What’s interesting about this passage is that Paul completely undermines the common idea that you may have heard (or even expressed yourself): “I don’t care if I get a reward, I just want to get in the gates” [which is usually code for, “I don’t care about living some ‘radical’ Christian life. My faith is enough”]. But Paul here says that just “getting in” is “through fire”—it’s terrifying.

We must always keep in our minds that we do not do our good works out of our own efforts but out of God’s empowerment. Just like Paul says of his own life: “I worked harder than any of [the other apostles], yet not I, but the grace of God that was with me” (1 Cor. 15:10). How gracious is God that he rewards us for the very works he accomplishes through us!

So, we pray fervently that God would give us both the heart and the energy to do his work. And first and foremost, we strive to do this work simply because we love God, we want to please him, and we know that at his right hand are “eternal pleasures” (Ps. 16:11).

But despite how it may sound to our ears, both Jesus and Paul present heavenly rewards as a pure, secondary motivation.

Use Heavenly Rewards as Economic Incentive

We are an economic people that respond to economic incentives. Let’s be honest. We often buy things because they are Buy One Get One that we wouldn’t have purchased at normal price. Everyone loves a sale. Yet, concerning Christianity, we don’t like to think about being incentivized; we consider it sinful behavior. But Jesus made us, and he knows how he has wired us.
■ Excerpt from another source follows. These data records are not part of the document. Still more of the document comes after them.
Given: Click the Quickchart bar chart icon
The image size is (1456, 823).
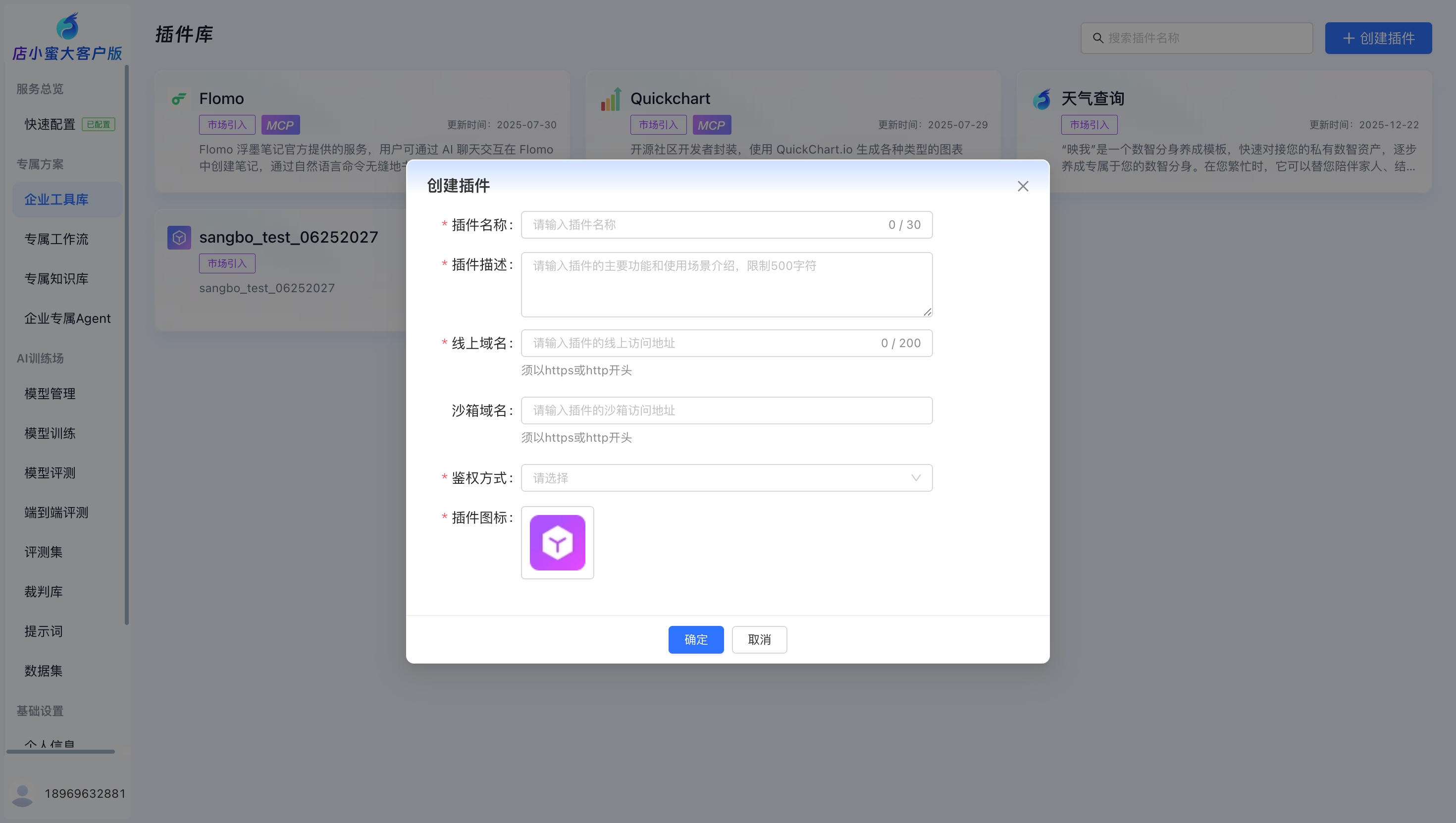Looking at the screenshot, I should 611,99.
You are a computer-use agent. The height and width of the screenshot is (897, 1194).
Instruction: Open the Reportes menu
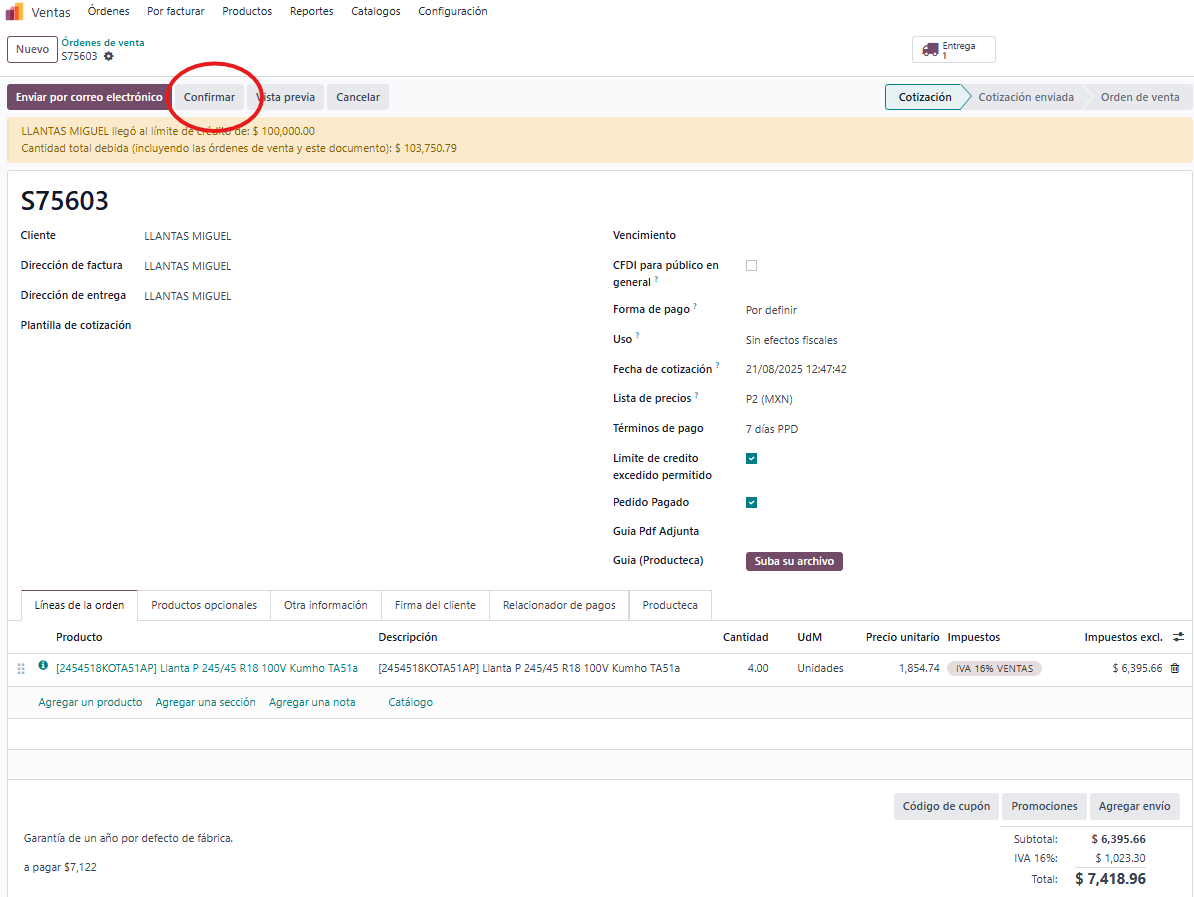[x=311, y=11]
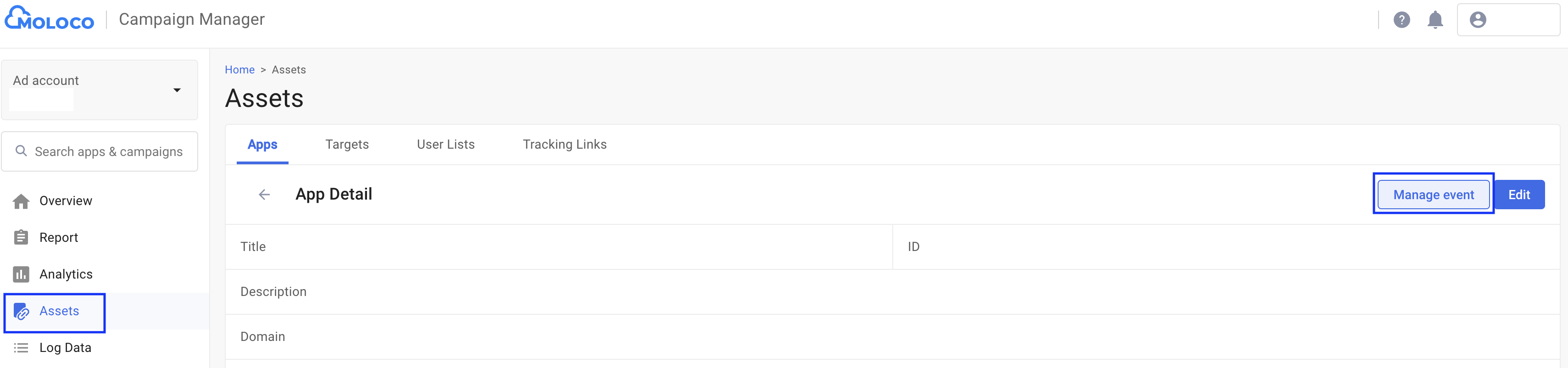The width and height of the screenshot is (1568, 368).
Task: Click the Report clipboard icon
Action: (21, 237)
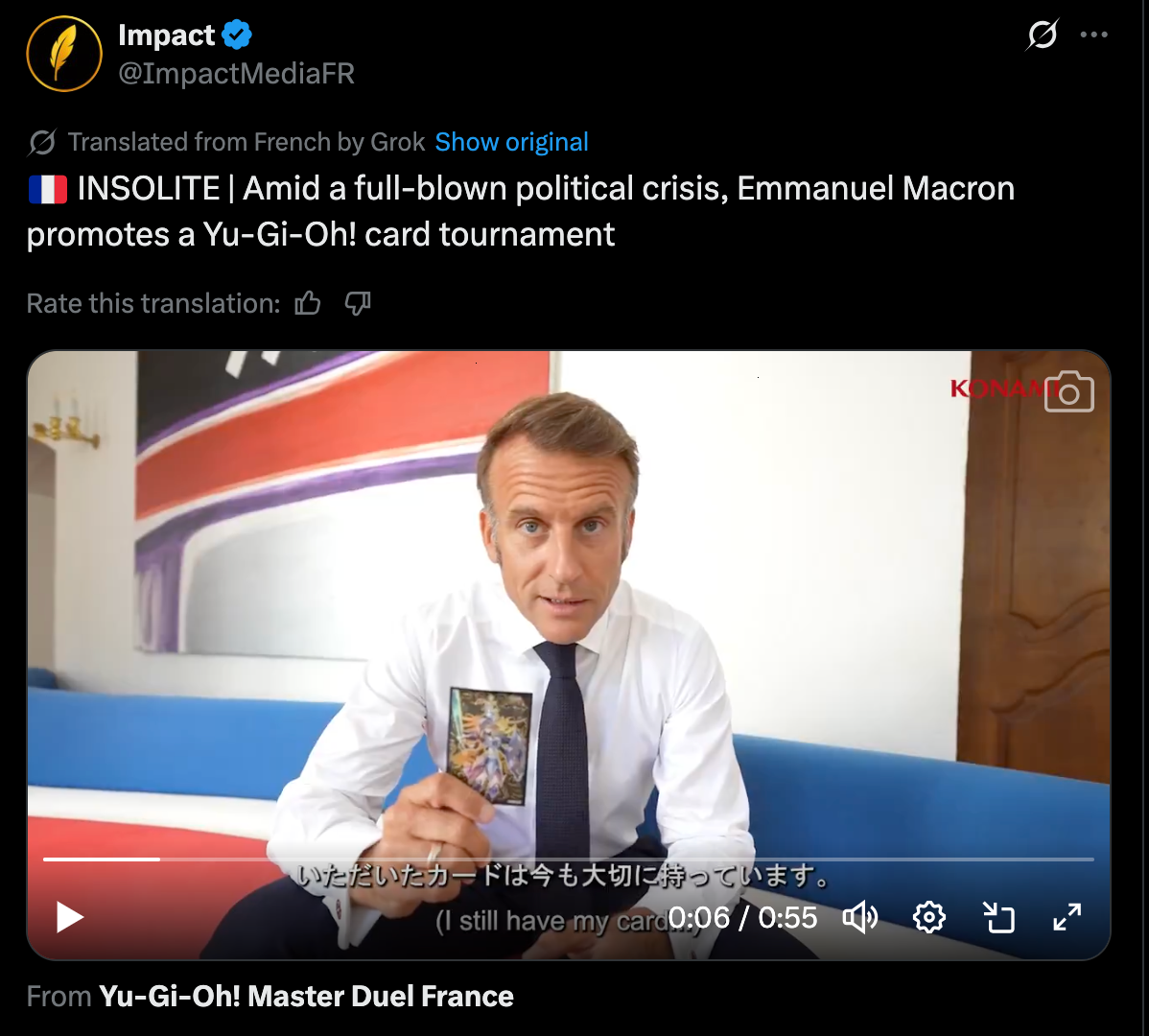Image resolution: width=1149 pixels, height=1036 pixels.
Task: Click the French flag emoji
Action: pos(48,189)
It’s not our behavioral responses to incentives that are bad but being incentivized by the wrong things. Jesus says, “But store up for yourselves treasures in heaven, where neither moth nor rust destroys, and where thieves don’t break in and steal” (Matt. 6:20). The implication is this: don’t be incentivized by worldly things but by the treasures of the Kingdom of God.

Paul goes with this same sentiment in 1 Timothy 6: “Instruct [the rich] to do what is good, to be rich in good works, to be generous and willing to share, storing up treasure for themselves as a good foundation for the coming age, so that they may take hold of what is truly life” (vs 18-19).


That last thought of Paul’s is interesting. It seems that he believed that one can enhance one’s experience of the Kingdom by trading good works for heavenly riches. What are theses riches? That is hotly debated, and answers range from the praise of God to literal heavenly wealth to greater authority and rule in the Kingdom.

Regardless of what these rewards are (and there is much more that could be said about this topic in general), we need to take stock of our life and see if we believe this. Does the way we strive to leverage our lives—our time, talent, and treasure—show clearly that we expect to receive a reward that far outshines what we have done? Where do our earthly lives show that our home is?

John Calvin, in writing on this topic of heavenly reward, says[2] that to truly understand this topic and live it out is to be like a family who sends all their goods and furniture to the house they just purchased, while still eating dinner on the floor of their old apartment, using paper plates and plastic utensils. Their assurance of the superior worth of their new home allows them to live joyfully deprived lives while they wait for the glorious home that’s to come.

-Alex Nolette (Equip Coordinator)

[1] I recognize that there is some debate as to whether the rewards in Matthew 6 are given in heaven or at some point in the present. But, while conceding this, I find it to be sure ground that many who read these verses will think of heavenly rewards.

[2] I have expanded this analogy, but I am convinced that Calvin would approve.